• PROBLEM:
Identify the line with "1249x1260 pixels."; copy word for word that line and every one after it, to the end of the listing. Exclude pictures.
══ THE RECORDS
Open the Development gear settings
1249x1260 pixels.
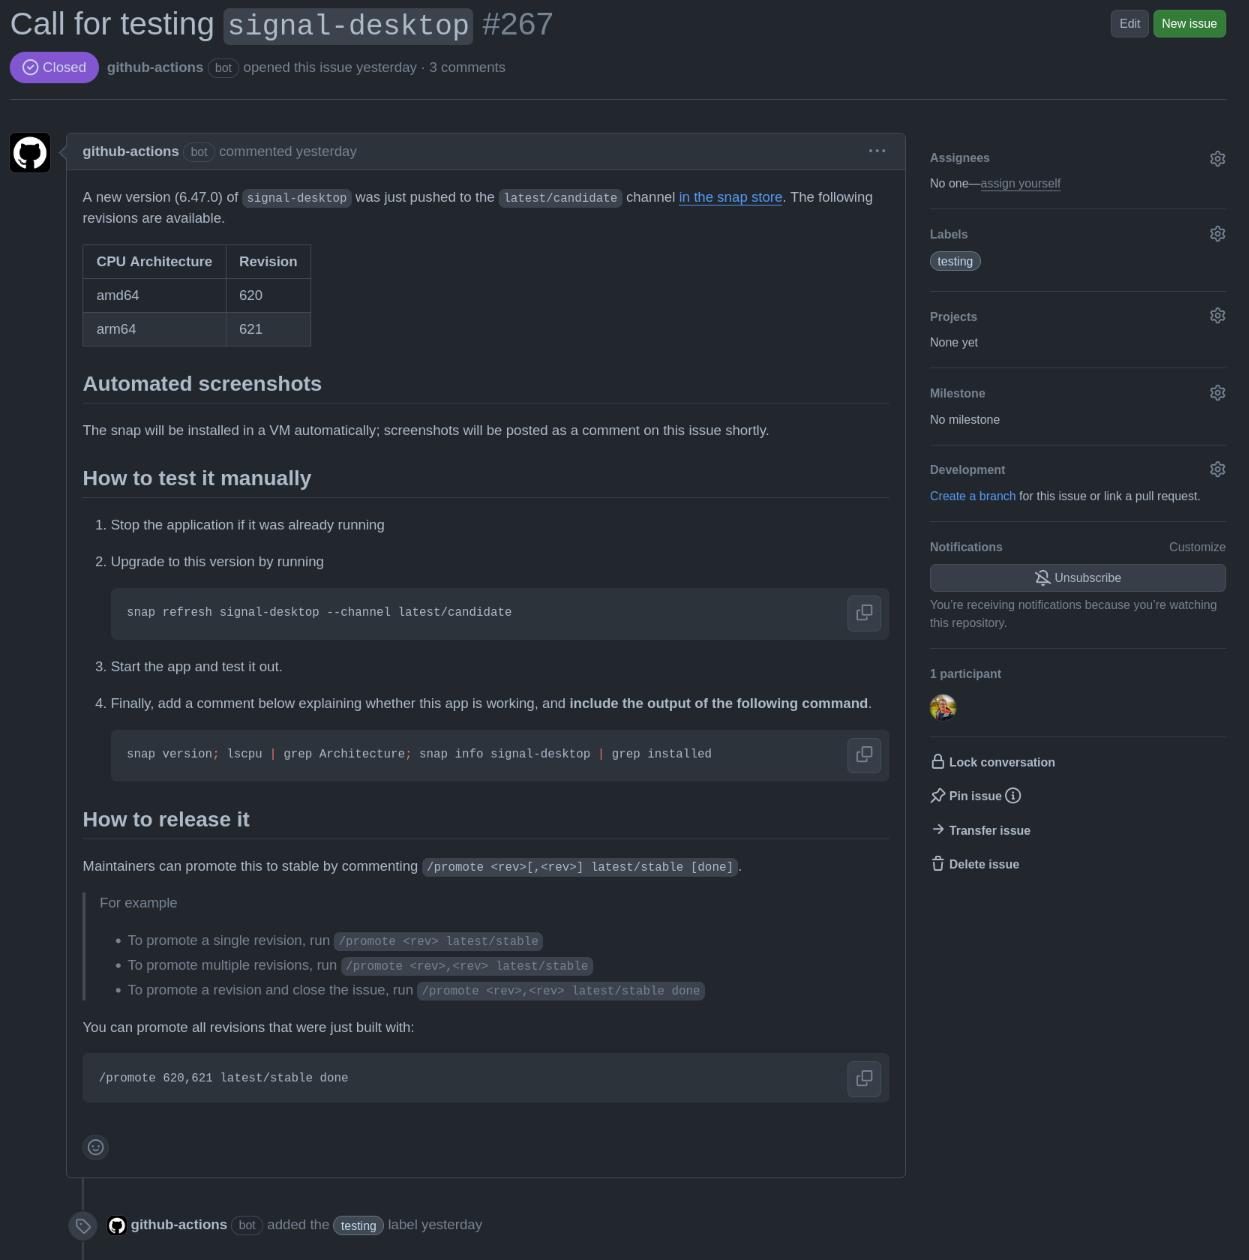pos(1217,469)
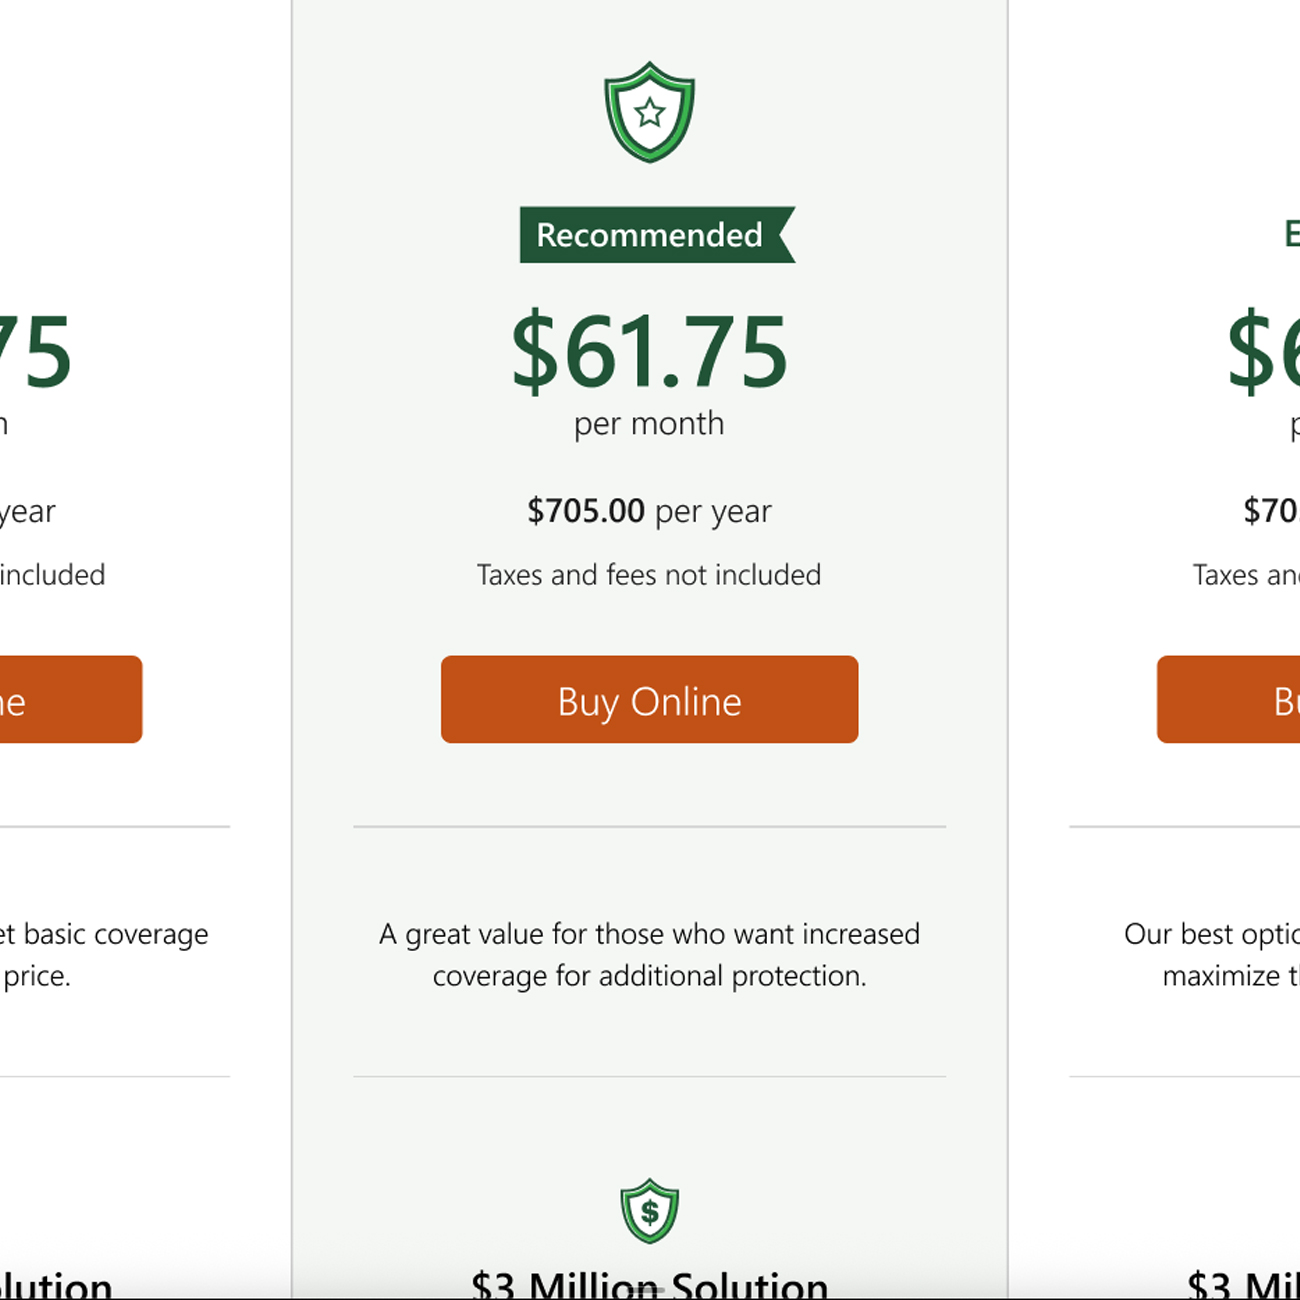Click the right plan's cut-off monthly price
Viewport: 1300px width, 1300px height.
pyautogui.click(x=1263, y=352)
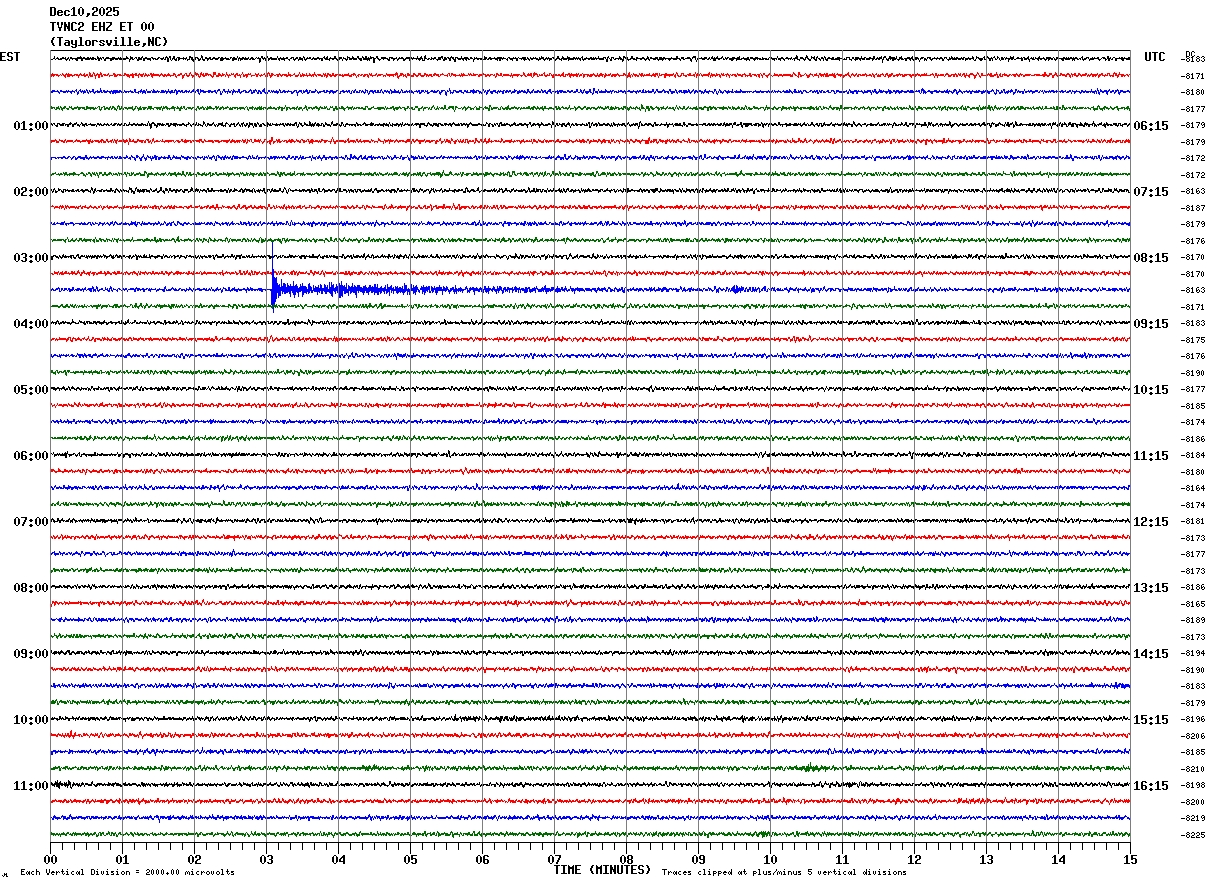Screen dimensions: 1210x886
Task: Click the (Taylorsville,NC) location text
Action: pyautogui.click(x=109, y=42)
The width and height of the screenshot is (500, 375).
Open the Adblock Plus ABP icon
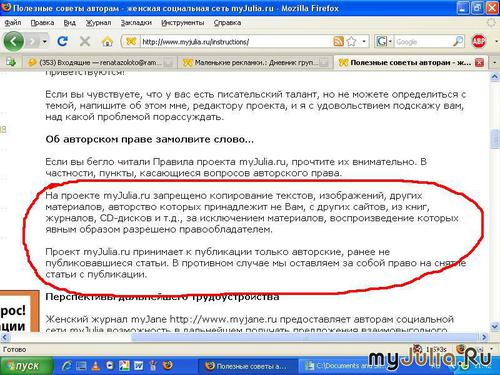[x=478, y=42]
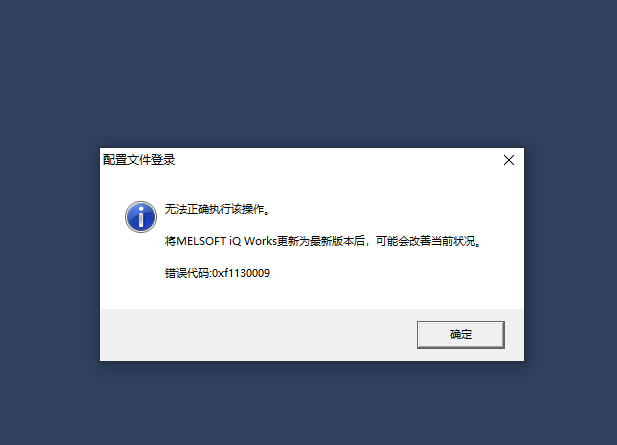Click the dark background right of the dialog

click(x=571, y=254)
════
• SOLVED PROBLEM:
1249x1260 pixels.
pos(1217,469)
Click the right plan's cut-off monthly price
Viewport: 1300px width, 1300px height.
pyautogui.click(x=1263, y=352)
Screen dimensions: 1210x886
Task: Click the (Taylorsville,NC) location text
Action: pyautogui.click(x=109, y=42)
The width and height of the screenshot is (500, 375).
Open the Adblock Plus ABP icon
[x=478, y=42]
Click the dark background right of the dialog

click(x=571, y=254)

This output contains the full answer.